━━ Records for this exercise ━━
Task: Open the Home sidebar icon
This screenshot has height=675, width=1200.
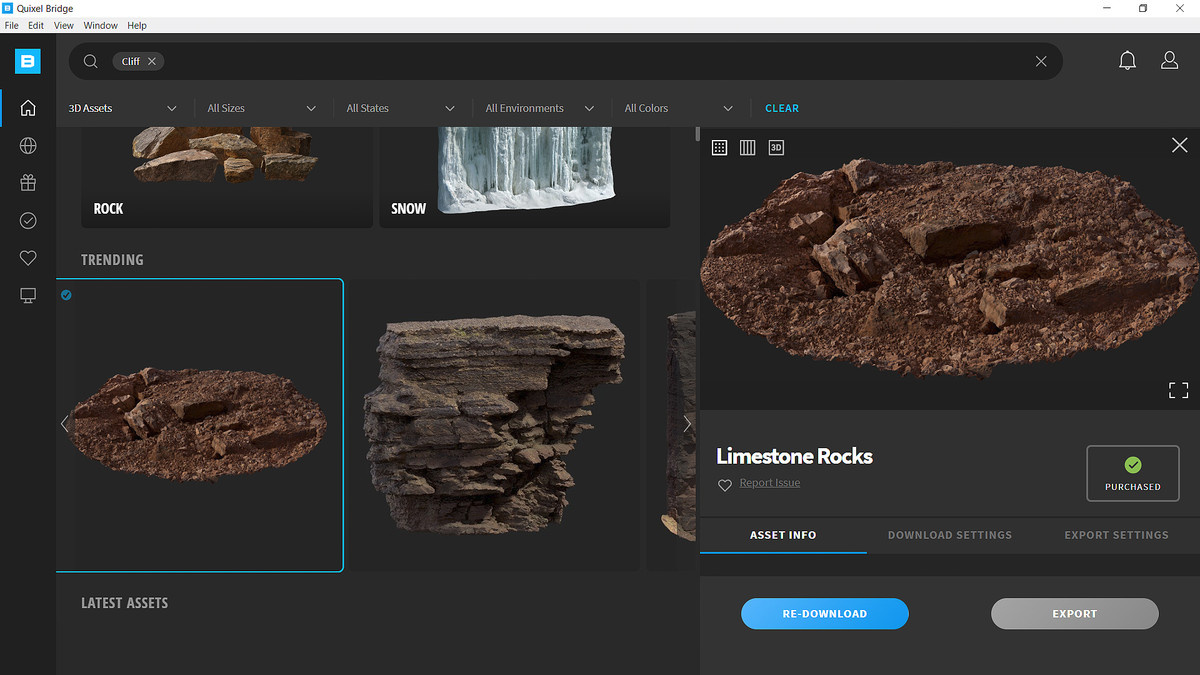Action: pyautogui.click(x=28, y=108)
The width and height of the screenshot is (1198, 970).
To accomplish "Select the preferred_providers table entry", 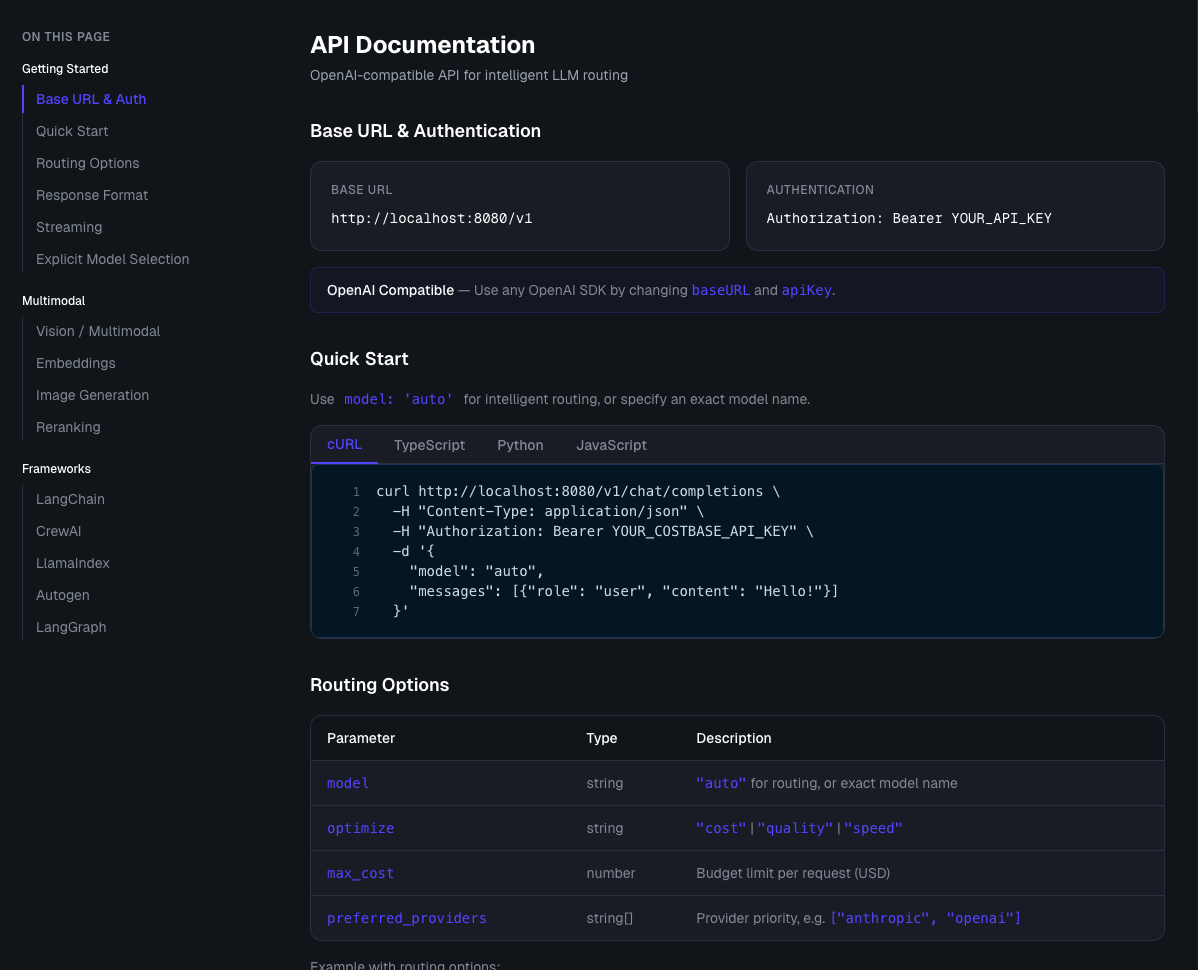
━━━
◆ Work required ◆
Give the listing again word for word, but drop every picture.

◆ Reply ◆
Task: Open the Home sidebar icon
This screenshot has height=675, width=1200.
Action: pyautogui.click(x=28, y=108)
The width and height of the screenshot is (1198, 970).
To accomplish "Select the preferred_providers table entry", 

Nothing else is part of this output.